30 de julio 2009 - 00:00

Años de extrema debilidad (y locura)

Madrid - La organización independentista armada ETA lleva dos años sumando atentados, siete de ellos mortales, al mismo tiempo que la Policía y la Justicia de España y Francia estrechan el cerco contra sus dirigentes, cada vez más jóvenes e inexpertos.

Estos acontecimientos los impulsaron a llevar a cabo una «reflexión» para «fijar una estrategia político-armada eficaz» antes del verano actual europeo, según anunció la organización en mayo.

ETA, que lleva más de 40 años perpetrando atentados que causaron 856 muertos, cumplió su última tregua entre marzo de 2006 y junio de 2007. En ese tiempo, el Gobierno socialista de José Luis Rodríguez Zapatero trató en vano de iniciar una negociación para que la organización depusiera las armas.

Tras decretar el fin de ese alto el fuego, la organización armada retomó la violencia con una serie de atentados que ya dejaron nueve muertos.

Se trata de dos inmigrantes ecuatorianos, dos guardias civiles en Francia y uno en España, un militar y un policía, un ex concejal socialista y un empresario nacionalista vasco que participaba en la construcción del tren de alta velocidad en la región.

En estos dos años, ETA reanudó los atentados mortales con disparos a quemarropa, los asesinatos de empresarios y el ataque de una gran infraestructura regional, que había abandonado hacía varios años.
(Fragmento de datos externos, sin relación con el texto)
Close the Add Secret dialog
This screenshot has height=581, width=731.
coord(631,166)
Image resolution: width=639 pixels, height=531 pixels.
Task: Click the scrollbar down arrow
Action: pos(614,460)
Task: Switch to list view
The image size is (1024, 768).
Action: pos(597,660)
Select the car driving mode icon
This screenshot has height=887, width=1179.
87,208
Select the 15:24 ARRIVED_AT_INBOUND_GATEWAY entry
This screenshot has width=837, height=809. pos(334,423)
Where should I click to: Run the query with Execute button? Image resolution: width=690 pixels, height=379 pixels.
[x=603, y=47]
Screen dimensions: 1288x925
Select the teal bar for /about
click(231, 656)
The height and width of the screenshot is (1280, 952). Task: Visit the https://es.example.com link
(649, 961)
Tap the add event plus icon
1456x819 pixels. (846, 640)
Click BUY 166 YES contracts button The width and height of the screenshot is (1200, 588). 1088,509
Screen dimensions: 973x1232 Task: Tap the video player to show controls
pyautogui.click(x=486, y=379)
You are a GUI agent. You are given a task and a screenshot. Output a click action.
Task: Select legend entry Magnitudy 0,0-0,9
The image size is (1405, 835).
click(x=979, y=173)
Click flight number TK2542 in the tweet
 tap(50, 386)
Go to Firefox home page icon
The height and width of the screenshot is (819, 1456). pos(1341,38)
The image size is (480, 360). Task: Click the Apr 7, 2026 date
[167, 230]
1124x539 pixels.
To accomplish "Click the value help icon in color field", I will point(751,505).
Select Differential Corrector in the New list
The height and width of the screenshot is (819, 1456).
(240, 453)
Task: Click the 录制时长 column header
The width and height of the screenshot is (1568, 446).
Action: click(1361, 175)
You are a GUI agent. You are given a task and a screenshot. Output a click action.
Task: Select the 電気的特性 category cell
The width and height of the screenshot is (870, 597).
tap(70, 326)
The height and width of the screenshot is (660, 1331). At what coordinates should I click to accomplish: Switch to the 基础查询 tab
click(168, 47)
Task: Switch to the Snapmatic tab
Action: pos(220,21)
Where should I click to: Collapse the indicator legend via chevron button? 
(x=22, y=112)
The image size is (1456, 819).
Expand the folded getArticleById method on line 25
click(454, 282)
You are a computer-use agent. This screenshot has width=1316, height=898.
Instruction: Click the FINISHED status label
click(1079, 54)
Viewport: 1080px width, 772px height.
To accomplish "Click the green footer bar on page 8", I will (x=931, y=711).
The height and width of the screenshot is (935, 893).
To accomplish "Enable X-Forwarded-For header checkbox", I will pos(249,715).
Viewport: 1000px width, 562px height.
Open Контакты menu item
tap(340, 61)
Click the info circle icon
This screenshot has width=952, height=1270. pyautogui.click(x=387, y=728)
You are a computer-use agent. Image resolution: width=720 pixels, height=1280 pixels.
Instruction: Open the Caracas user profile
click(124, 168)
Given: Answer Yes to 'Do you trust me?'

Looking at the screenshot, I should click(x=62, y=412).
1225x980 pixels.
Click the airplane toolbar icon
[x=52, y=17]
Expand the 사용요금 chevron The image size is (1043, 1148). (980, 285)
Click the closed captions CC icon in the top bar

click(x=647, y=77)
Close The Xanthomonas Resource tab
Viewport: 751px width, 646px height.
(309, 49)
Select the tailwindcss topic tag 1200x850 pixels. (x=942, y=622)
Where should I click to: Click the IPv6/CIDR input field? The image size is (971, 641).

Pero en este mismo tiempo, la Policía española y la francesa no han dejado de detener a decenas de miembros, sobre todo a sus dirigentes, al menos cuatro en dos años, además de descubrir varios laboratorios y escondites con documentos.

La Policía describe a los nuevos dirigentes y otros miembros como cada vez más inexperimentados y desprevenidos y, además, detectó una división entre los antiguos miembros, partidarios de negociar el fin de las armas, y los nuevos, defensores de la violencia.

En este período, la Justicia española continuó persiguiendo a las formaciones políticas independentistas vascas que no condenan la violencia de ETA. Como consecuencia, se ilegalizaron los brazos políticos de la organización, que carecen de representantes en el Parlamento regional.